Source material
▬▬▬
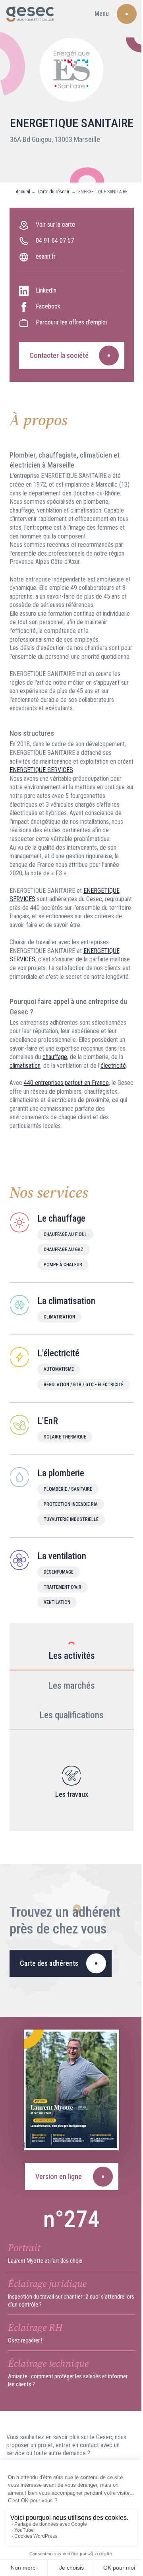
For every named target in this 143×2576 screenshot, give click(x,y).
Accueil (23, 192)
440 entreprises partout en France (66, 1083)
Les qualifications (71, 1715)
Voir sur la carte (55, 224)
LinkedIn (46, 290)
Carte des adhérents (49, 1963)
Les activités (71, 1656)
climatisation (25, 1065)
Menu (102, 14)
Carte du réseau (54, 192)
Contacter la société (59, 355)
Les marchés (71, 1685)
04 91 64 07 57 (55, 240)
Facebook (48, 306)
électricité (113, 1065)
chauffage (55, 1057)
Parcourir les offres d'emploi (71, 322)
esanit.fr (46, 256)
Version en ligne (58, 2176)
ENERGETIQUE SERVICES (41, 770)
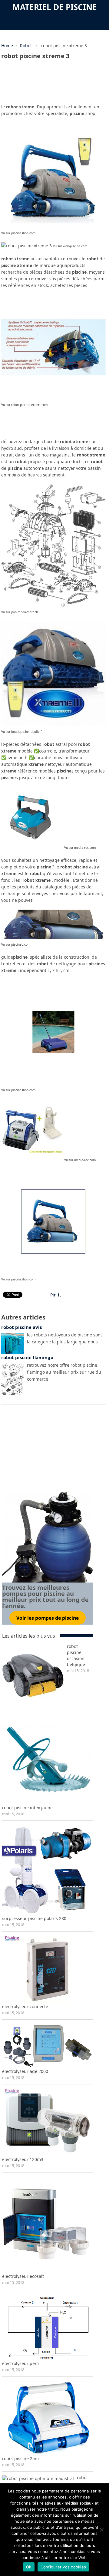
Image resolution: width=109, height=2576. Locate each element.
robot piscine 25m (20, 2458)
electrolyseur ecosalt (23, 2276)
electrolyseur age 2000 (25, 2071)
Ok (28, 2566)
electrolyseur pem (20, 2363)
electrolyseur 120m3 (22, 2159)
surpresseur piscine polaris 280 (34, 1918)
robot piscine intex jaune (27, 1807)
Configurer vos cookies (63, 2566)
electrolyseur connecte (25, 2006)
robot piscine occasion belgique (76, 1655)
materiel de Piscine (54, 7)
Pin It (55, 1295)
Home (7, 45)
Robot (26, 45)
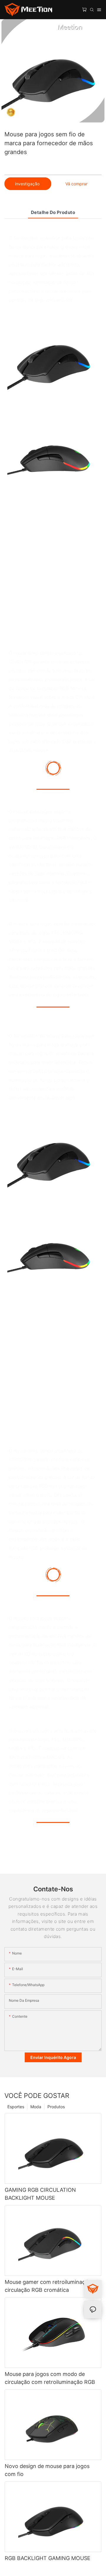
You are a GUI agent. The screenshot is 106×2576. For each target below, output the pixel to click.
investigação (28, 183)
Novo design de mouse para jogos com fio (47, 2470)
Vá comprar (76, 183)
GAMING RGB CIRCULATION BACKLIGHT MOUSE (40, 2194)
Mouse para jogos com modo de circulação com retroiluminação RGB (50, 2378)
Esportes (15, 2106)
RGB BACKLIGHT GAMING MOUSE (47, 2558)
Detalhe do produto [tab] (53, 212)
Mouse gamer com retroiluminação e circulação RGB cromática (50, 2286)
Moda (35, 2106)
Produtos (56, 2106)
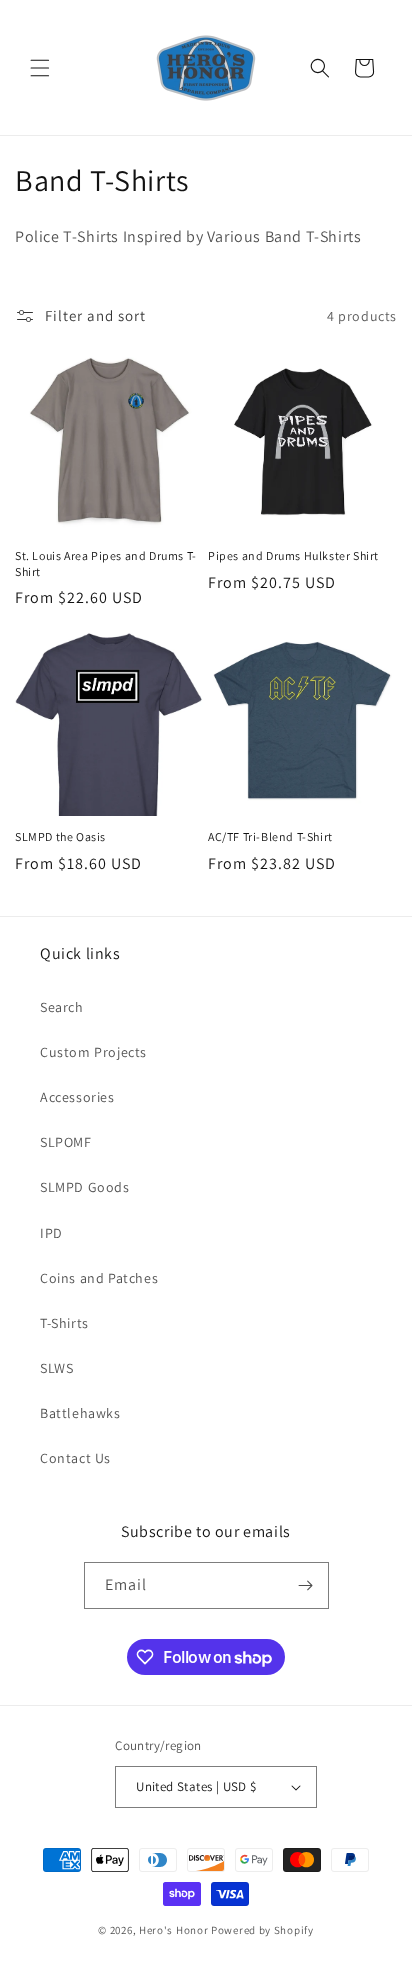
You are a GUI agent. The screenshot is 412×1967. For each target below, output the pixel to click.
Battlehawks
▬▬▬
Task objective
The lines to return are those holding the string "electrolyseur" anywhere in the listing above.

Result for this exercise
electrolyseur ecosalt (23, 2276)
electrolyseur age 2000 (25, 2071)
electrolyseur pem (20, 2363)
electrolyseur 120m3 (22, 2159)
electrolyseur connecte (25, 2006)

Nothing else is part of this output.